Karen stops him by holding up a finger, a quick decisive swipe through the air in front of his lips. "Someone needed your help. I know, I know."

"Yeah. There was a robbery on —" Matt can feel Karen glaring at him and now he's sure that he's missed the point of something.

"Did you come to me because I was closest or because you wanted to come to me?" Karen sits half-cross legged on the floor, her dress is just long and loose enough that she's still covered by the fabric even with her legs apart. Matt detects a tinge heat in her tone.

"You weren't closest."

She purses her lips.

"How did you know I'd be in?"

Matt makes soft fists with his hands, not because he's angry, but because he's thinking. He's sweating again too. "I didn't," he answers flatly, "I guess I hoped."

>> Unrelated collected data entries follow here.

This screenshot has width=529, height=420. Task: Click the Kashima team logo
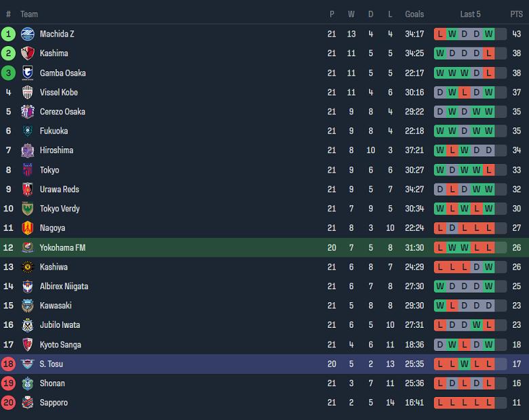pyautogui.click(x=27, y=54)
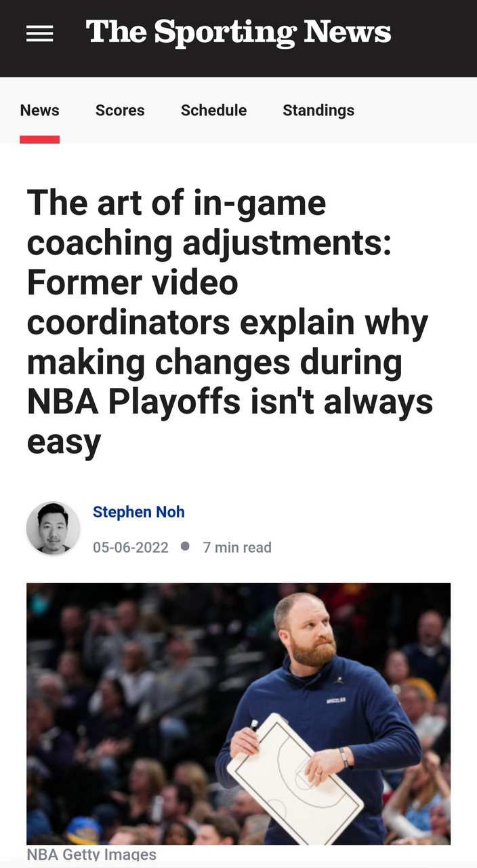477x868 pixels.
Task: Switch to the News tab
Action: [40, 110]
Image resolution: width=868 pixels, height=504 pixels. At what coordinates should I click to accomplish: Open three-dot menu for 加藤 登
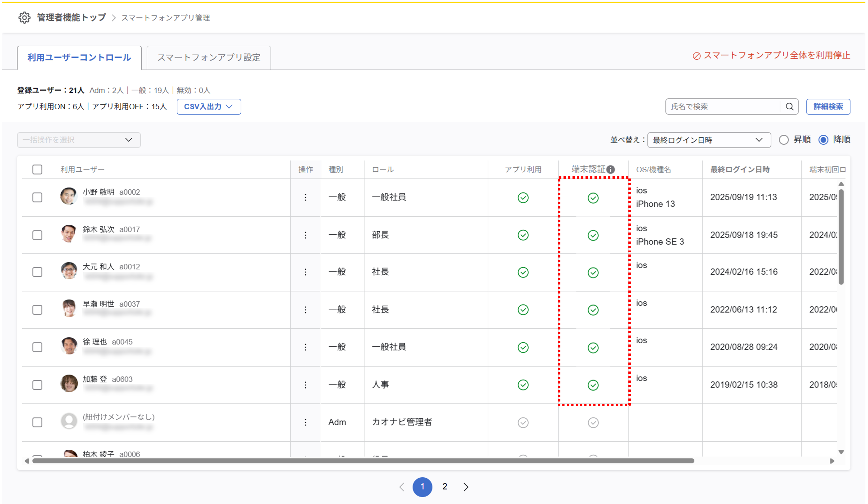coord(305,385)
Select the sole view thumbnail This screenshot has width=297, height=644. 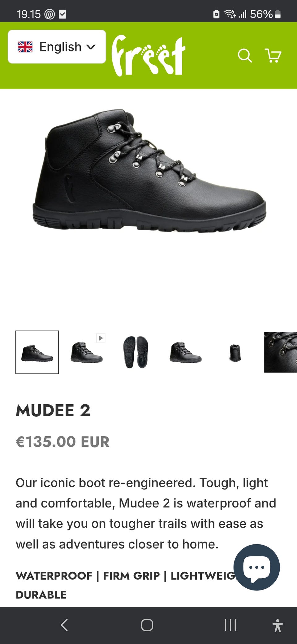[136, 352]
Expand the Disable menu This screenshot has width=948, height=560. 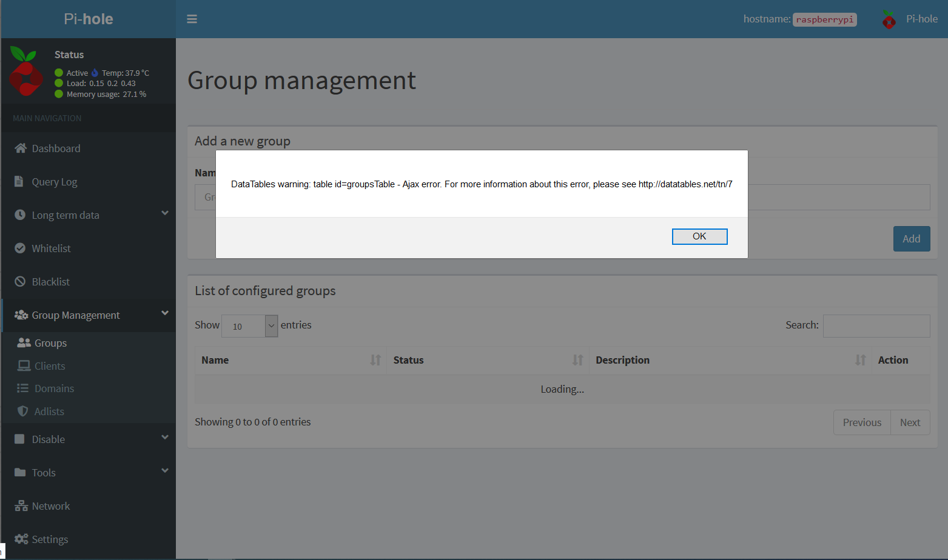[49, 439]
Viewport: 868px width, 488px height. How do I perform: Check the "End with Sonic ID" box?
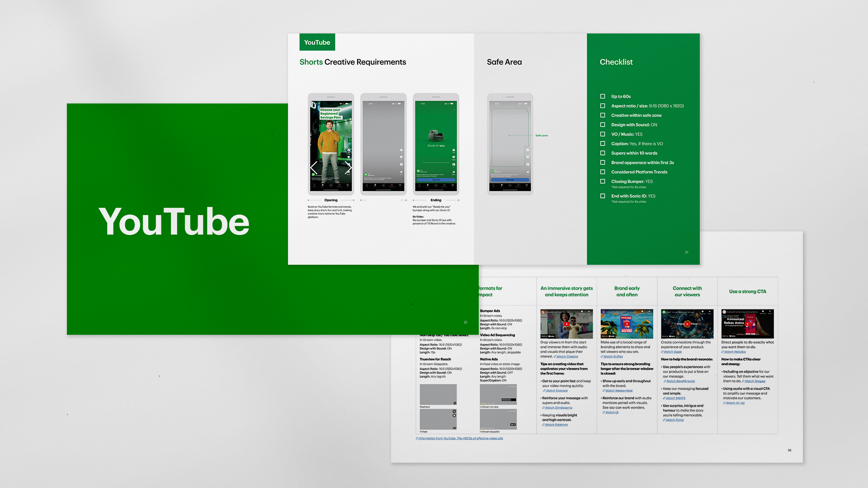[603, 196]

There's a pause that nestles itself between the two of them; Matt isn't sure if it's a drop in pressure, or a rise in one. Either way, air shifts. Karen bows her head then tugs self consciously at her dress, flattening it as she stands. 

"I'm gonna use the bathroom. I'd appreciate it if you didn't listen to me peeing."

Matt suppresses one last laugh and nods seriously. Very seriously.

"Consider it done."

She turns on her heel and walks towards the bathroom, softening but not fading; he can see her well. She burns bright to all of his senses.

He leans back into the pillows and closes his eyes.